Based on testing conducted with [~jolynch] and [~vinaykumarcse], here's an 
updated branch with performance fixes and code improvements:

||v2||
|[branch|https://github.com/jasobrown/cassandra/tree/14503-v2]|
|[utests &amp; 
dtests|https://circleci.com/gh/jasobrown/workflows/cassandra/tree/14503-v2]|
|[pull request|https://github.com/apache/cassandra/pull/289]|

The major change in this branch is I experimented with aggregating the messages 
to send into a single ByteBuf, instead of sending the messages individually to 
the netty pipeline. Since we can send up to (the current hard-coded size of) 64 
messages per each iteration of OMC.dequeueMessages(), that's 64 times to invoke 
the pipeline mechanics, 64 ByteBuf allocations (and releases), and 64 times to 
fulfill the promise corresponding to each message. If, instead, we send one 
ByteBuf (with data serialized into it) then it's just one message into the 
pipeline, one allocation, and one promise fulfillment. The primary trade-off is 
that the single buffer will be, of course, large; perhaps large enough to not 
be efficient with the netty allocator. To that end, wrote a JMH benchmark, and 
the results are compelling: TL;DR a single buffer is significantly faster than 
multiple smaller buffers. The closest case is a single buffer is twice as fast, 
with the typical percentile difference being about 10-20 times faster for the 
single buffer (1.5 micros vs. 23 micros).

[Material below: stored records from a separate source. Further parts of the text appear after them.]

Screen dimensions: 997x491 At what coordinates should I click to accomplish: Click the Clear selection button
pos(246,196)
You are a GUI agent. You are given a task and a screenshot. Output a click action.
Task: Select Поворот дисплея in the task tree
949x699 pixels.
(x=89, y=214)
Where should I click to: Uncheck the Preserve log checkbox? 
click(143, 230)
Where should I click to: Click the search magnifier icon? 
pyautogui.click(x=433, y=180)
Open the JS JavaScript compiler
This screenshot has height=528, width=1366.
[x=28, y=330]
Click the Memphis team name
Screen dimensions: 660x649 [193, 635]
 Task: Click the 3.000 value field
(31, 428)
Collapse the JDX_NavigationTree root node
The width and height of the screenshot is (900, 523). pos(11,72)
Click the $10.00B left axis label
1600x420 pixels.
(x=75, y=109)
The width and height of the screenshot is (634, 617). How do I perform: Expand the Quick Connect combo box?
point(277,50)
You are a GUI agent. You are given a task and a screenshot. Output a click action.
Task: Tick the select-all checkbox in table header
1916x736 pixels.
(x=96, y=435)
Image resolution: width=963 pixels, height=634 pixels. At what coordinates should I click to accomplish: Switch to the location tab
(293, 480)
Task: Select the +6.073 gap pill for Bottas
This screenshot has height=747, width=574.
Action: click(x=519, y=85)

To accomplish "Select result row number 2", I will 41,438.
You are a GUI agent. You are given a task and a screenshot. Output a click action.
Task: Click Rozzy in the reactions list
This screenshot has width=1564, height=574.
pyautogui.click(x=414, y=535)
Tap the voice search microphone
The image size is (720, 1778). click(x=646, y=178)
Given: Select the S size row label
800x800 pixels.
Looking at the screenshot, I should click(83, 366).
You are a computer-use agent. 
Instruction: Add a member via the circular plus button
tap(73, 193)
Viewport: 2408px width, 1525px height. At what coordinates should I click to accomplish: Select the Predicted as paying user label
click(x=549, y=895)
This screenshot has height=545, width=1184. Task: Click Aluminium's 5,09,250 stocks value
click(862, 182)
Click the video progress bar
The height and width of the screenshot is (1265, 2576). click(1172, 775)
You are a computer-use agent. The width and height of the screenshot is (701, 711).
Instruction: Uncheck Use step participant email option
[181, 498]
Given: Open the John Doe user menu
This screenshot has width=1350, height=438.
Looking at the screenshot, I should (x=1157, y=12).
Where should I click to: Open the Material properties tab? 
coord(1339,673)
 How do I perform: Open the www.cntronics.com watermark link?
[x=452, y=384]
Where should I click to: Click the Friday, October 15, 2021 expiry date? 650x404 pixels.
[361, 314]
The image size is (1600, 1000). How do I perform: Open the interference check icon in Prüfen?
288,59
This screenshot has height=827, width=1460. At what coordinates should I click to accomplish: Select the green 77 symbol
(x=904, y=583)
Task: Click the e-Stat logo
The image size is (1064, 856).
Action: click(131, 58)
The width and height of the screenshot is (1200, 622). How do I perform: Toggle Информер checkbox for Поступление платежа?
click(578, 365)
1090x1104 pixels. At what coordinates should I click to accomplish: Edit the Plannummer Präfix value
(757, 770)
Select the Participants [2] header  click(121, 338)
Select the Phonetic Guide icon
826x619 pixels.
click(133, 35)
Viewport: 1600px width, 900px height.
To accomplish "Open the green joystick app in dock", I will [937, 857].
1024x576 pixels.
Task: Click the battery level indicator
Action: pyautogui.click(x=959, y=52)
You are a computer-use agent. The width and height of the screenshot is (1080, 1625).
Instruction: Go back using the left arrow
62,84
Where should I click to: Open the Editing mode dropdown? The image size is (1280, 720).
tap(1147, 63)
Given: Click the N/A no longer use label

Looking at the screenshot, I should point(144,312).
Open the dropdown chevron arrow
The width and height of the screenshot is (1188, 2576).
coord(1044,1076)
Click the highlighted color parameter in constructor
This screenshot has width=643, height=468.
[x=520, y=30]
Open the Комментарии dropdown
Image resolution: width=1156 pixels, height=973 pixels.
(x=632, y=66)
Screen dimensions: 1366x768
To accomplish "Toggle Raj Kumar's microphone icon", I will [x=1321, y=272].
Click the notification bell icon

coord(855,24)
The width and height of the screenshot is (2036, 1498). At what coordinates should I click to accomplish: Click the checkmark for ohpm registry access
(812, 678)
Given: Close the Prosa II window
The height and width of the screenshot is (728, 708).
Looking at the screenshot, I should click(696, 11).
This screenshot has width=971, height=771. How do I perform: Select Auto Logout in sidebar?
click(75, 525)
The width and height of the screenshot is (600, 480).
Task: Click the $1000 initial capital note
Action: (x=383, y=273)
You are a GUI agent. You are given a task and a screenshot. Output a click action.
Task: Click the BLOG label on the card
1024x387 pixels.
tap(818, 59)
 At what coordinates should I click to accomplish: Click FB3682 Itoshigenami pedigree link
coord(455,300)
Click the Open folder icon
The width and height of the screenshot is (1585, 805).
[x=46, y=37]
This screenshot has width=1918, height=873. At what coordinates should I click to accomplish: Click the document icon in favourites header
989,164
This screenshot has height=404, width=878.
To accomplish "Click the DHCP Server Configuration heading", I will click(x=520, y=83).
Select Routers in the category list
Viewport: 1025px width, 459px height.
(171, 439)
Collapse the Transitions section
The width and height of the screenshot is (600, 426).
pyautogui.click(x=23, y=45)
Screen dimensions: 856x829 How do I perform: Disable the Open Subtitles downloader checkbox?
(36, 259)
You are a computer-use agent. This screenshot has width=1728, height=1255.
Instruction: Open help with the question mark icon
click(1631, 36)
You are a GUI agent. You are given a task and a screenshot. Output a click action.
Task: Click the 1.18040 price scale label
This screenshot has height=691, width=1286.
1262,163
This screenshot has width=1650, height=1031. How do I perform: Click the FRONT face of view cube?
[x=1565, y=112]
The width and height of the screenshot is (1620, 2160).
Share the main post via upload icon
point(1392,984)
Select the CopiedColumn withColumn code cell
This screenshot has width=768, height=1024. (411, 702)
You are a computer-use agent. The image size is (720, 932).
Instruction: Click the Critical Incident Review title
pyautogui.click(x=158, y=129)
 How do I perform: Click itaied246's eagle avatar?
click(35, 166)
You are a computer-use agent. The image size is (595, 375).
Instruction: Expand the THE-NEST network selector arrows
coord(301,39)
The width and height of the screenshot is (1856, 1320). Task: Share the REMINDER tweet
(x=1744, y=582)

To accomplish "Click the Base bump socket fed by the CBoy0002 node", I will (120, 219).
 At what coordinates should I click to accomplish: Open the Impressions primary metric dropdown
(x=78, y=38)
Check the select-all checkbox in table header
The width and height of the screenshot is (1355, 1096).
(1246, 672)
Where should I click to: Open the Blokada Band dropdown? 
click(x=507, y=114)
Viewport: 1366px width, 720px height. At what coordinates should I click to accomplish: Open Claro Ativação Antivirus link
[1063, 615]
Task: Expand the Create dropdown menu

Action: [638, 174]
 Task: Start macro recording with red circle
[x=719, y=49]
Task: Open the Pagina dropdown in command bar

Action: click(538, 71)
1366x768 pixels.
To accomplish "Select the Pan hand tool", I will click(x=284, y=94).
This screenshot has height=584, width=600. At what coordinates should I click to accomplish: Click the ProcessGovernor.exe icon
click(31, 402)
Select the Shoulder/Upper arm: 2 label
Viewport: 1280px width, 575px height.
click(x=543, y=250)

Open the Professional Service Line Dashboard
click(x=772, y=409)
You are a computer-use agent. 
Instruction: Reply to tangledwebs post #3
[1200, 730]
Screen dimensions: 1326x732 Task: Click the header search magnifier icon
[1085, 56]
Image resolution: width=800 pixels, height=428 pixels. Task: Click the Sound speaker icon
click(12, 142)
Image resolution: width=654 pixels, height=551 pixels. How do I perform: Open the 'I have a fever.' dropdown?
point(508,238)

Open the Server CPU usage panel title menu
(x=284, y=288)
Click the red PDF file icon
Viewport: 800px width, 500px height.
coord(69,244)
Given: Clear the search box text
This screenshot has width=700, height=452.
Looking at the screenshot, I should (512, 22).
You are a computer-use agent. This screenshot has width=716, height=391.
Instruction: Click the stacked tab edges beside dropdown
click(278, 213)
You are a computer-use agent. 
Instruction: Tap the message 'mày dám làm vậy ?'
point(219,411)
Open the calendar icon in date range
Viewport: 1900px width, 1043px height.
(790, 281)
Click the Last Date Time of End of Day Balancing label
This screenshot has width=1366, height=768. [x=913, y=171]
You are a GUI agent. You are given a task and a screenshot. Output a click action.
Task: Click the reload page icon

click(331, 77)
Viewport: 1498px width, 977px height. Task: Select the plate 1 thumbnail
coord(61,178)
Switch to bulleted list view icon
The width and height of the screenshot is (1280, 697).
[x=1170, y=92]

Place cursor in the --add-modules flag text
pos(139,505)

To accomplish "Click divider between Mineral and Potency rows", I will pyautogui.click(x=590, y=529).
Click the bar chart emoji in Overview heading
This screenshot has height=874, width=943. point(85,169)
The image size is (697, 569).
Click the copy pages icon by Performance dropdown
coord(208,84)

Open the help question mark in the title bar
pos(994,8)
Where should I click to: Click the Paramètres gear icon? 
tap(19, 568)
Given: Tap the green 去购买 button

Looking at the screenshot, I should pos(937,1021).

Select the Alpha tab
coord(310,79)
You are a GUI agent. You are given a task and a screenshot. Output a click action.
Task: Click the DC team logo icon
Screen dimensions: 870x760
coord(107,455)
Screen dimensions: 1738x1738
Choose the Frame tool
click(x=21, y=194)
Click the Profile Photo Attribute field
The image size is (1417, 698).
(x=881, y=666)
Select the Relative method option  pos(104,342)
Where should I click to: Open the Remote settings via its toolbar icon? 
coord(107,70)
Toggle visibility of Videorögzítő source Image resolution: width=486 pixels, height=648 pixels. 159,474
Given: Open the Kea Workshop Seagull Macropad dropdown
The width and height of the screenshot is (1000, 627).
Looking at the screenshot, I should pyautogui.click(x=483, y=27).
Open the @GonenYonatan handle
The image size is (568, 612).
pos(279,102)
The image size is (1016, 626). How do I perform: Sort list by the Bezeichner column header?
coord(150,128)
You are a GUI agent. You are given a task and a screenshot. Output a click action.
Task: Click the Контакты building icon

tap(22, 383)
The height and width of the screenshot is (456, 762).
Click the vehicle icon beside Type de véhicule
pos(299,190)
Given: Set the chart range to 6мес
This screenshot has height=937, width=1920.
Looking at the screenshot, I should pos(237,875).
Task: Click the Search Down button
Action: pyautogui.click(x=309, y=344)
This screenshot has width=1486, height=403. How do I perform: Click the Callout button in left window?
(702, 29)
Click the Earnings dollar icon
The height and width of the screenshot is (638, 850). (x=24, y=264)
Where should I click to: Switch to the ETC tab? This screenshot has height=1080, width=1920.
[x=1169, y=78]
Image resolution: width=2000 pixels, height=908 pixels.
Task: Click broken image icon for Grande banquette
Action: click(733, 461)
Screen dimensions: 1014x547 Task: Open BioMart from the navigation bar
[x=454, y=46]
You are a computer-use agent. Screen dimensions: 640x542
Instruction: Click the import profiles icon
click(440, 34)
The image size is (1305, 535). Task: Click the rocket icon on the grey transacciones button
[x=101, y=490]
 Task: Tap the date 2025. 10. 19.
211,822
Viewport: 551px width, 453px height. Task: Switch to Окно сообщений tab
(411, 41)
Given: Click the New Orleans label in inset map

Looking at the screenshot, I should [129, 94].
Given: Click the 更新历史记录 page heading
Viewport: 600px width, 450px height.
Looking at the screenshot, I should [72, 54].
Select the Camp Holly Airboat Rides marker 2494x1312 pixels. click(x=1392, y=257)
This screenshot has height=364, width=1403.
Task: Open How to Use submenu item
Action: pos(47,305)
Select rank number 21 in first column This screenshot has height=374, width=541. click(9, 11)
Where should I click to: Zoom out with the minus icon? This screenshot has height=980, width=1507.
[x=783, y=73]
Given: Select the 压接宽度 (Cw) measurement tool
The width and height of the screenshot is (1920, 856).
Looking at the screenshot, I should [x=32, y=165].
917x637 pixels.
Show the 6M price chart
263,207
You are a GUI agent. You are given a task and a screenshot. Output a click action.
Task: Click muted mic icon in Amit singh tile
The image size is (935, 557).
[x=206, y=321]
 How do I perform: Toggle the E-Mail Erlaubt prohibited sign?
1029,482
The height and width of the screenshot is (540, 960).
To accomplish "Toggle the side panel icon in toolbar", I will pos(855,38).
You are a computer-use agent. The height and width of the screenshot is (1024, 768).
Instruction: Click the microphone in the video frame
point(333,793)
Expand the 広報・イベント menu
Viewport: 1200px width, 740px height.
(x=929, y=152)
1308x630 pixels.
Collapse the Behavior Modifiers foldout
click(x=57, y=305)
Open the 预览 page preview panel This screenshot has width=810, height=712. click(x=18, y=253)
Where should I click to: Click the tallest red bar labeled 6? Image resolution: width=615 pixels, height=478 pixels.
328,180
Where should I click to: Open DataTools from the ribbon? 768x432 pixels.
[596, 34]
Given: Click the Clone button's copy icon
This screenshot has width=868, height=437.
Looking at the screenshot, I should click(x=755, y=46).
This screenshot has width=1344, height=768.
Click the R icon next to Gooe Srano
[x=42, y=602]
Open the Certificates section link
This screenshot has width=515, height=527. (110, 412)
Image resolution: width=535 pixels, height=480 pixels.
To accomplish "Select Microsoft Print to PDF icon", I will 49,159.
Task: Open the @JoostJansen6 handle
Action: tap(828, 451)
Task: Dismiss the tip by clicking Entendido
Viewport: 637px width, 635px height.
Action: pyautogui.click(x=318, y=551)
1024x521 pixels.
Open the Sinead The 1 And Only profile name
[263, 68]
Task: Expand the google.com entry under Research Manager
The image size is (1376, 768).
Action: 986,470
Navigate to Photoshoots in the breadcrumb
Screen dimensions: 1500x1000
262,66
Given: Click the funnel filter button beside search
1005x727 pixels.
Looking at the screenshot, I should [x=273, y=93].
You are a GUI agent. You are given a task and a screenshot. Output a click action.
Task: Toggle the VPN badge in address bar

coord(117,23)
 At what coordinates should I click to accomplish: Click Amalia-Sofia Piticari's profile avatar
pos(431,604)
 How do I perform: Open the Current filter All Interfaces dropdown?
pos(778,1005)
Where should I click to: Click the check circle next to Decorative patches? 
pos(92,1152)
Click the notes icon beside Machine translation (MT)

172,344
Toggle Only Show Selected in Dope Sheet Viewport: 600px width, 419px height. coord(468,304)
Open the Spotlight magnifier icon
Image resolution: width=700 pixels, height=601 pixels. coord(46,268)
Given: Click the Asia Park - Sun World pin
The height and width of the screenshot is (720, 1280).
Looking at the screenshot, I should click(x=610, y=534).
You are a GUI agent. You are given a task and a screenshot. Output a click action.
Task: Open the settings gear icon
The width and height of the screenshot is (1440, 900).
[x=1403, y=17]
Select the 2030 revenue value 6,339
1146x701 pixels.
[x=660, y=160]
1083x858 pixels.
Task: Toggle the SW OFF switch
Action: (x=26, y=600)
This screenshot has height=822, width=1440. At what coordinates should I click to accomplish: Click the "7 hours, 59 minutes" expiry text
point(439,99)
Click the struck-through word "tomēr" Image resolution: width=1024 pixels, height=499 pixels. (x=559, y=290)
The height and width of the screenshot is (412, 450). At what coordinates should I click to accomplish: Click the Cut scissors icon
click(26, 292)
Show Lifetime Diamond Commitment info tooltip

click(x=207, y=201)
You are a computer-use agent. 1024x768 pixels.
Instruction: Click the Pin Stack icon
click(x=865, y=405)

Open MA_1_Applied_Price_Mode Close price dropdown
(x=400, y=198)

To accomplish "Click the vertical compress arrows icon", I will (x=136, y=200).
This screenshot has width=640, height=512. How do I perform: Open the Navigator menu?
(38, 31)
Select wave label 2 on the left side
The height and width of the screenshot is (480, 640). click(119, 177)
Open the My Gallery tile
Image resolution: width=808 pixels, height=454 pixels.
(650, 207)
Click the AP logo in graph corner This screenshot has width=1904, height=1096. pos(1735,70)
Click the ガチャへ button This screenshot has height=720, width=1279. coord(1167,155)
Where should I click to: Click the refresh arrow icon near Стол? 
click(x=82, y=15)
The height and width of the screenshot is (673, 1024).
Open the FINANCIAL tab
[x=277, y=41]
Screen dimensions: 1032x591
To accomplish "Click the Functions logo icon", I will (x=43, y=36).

To make this work, I need the allocation and serialization code to be moved 
outside of the pipeline handler (as it now needs to be invoked from OMC). I had 
already done this work with CASSANDRA-13630. Thus, I pulled that patch into 
this branch. That patch also greatly reduced the need for the ChannelWriter 
abstraction, and combined with the outstanding work in this branch, I am able 
to eliminate ChannelWriter and the confusion it added. However, I still need to 
handle large messages separately (as we don't want to use our blocking 
serializers on the event loop), so I've preserved the "move large message 
serialization on a separate thread" behavior from CASSANDRA-13630 by creating a 
new abstraction in OMC by adding (the not cleverly named) MessageDequeuer 
interface, with implementations for large messages and "small messages" 
(basically the current behavior of this patch that we've been riffing on).

One feature that we've been debating again is the whether to include the 
message coalescing feature. The current branch does not include it - mostly due 
to the fact that we've been iterating quite quickly over this code, and I broke 
it when incorporating the CASSANDRA-13630 patch (and killing off 
ChannelWriter). There is some testing happening to reevaluate the efficacy of 
message coalescing with the netty internode messaging.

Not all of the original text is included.